## [The exercise]
Pick out every row below that contains the word "Where" and copy each of those rows in full.

┄┄┄┄┄┄┄┄┄┄┄┄┄┄┄┄┄┄┄┄

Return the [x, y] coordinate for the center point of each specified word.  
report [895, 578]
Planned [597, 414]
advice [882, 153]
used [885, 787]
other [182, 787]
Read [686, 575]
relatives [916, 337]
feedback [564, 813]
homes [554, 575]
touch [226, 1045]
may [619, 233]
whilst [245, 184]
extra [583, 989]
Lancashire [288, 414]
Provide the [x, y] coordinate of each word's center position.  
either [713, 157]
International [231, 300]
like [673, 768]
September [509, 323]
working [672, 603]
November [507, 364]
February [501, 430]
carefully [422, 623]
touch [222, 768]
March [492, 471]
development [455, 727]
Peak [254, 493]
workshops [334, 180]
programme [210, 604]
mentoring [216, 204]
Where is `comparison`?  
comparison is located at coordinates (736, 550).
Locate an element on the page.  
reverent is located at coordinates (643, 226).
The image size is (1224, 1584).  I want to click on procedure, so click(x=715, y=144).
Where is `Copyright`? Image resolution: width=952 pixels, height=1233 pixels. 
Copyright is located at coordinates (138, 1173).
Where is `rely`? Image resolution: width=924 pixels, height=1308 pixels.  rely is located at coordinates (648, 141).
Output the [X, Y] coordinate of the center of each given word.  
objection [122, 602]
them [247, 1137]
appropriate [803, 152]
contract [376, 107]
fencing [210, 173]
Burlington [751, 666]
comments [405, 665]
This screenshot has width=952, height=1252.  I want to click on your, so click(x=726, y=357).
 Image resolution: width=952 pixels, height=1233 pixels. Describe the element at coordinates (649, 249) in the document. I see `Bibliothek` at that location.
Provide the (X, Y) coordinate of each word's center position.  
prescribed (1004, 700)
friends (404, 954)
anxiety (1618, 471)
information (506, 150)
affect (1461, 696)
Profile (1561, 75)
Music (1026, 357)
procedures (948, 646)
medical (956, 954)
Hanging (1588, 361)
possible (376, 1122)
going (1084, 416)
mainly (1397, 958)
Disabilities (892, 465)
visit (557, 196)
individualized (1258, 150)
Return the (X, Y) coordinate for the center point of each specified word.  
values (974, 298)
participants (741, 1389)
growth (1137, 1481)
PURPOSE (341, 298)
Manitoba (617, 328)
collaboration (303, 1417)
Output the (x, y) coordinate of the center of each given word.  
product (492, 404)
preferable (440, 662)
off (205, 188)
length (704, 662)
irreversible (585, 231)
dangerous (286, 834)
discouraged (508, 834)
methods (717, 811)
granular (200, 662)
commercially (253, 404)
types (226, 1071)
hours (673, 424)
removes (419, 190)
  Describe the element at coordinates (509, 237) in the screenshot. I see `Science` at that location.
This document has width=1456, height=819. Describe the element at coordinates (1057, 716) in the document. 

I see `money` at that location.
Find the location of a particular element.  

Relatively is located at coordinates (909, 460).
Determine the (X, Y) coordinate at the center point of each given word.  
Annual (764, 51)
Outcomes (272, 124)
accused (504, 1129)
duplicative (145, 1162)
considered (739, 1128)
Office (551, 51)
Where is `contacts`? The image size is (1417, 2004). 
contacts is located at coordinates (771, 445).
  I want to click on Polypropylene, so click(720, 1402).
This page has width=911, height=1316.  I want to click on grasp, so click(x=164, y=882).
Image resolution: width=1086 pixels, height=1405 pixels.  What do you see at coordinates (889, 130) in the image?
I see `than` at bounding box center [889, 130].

┄┄┄┄┄┄┄┄┄┄┄┄┄┄┄┄┄┄┄┄

## [Exercise answer]
Where is `comparison`?  
Where is `Copyright`? Image resolution: width=952 pixels, height=1233 pixels. 
Where is `rely`? Image resolution: width=924 pixels, height=1308 pixels.  rely is located at coordinates (648, 141).
Where is `contacts`? The image size is (1417, 2004). 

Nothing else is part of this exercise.